● RECORDS PROVIDED:

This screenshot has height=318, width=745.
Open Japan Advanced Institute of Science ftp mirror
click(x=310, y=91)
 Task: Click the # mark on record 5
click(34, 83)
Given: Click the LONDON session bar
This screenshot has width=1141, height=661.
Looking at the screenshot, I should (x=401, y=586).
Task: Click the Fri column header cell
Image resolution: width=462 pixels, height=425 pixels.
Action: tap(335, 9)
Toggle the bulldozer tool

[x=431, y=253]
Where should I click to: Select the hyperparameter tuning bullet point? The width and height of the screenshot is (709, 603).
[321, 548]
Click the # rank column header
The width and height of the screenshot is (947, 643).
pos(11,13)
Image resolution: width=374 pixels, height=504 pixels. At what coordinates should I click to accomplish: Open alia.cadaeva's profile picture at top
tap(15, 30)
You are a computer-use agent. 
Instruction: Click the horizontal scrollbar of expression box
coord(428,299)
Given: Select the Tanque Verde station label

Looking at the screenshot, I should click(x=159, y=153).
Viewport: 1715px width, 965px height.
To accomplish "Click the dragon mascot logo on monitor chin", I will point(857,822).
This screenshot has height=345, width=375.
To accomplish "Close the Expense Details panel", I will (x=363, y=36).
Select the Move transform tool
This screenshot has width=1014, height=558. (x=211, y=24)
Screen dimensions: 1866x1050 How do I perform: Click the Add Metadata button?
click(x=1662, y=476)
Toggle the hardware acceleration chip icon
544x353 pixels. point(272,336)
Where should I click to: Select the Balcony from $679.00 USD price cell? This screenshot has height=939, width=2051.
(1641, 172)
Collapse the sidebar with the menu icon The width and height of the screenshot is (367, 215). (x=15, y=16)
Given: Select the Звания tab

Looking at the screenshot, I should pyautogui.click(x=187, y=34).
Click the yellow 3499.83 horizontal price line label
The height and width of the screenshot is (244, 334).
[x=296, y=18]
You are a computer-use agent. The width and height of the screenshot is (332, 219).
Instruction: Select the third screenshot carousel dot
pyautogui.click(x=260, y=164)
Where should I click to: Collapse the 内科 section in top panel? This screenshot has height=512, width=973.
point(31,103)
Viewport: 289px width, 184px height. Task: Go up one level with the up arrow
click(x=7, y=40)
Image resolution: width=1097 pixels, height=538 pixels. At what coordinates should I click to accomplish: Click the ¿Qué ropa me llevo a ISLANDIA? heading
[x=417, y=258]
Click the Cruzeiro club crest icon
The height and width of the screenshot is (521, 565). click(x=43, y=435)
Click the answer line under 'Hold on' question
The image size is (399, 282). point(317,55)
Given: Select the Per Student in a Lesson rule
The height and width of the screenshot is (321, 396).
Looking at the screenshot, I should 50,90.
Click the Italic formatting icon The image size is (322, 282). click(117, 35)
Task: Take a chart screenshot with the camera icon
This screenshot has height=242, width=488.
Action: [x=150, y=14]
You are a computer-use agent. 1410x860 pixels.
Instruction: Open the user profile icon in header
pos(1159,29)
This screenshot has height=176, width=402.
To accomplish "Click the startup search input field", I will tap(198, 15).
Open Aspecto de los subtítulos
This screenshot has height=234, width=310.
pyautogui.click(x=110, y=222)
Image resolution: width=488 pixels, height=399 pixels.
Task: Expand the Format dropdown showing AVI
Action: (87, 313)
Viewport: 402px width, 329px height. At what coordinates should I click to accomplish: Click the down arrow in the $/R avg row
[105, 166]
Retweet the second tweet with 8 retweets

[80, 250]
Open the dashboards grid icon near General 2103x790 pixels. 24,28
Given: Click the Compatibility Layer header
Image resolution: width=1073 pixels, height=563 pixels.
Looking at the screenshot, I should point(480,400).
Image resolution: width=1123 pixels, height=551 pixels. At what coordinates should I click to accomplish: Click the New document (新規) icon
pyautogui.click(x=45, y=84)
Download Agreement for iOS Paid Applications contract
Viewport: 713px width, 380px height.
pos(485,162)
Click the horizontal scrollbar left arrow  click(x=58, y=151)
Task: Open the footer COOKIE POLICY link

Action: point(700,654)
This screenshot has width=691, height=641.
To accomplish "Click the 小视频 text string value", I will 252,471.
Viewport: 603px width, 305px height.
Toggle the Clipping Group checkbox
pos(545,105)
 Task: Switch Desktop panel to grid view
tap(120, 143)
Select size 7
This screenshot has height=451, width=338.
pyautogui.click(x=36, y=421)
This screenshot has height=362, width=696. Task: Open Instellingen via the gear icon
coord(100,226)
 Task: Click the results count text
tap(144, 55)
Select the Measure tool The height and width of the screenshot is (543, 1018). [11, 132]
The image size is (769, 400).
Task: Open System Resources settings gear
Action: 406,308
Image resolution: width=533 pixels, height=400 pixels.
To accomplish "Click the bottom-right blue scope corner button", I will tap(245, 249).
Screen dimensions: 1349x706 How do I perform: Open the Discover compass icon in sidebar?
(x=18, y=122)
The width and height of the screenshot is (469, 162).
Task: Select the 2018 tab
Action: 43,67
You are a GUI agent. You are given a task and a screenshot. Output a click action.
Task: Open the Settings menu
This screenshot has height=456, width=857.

● TASK PROMPT:
Show each line of the data above that contains the string "column", treating uppercase and lowercase as different.

● TASK RESULT:
Task: Click the Fri column header cell
Click the # rank column header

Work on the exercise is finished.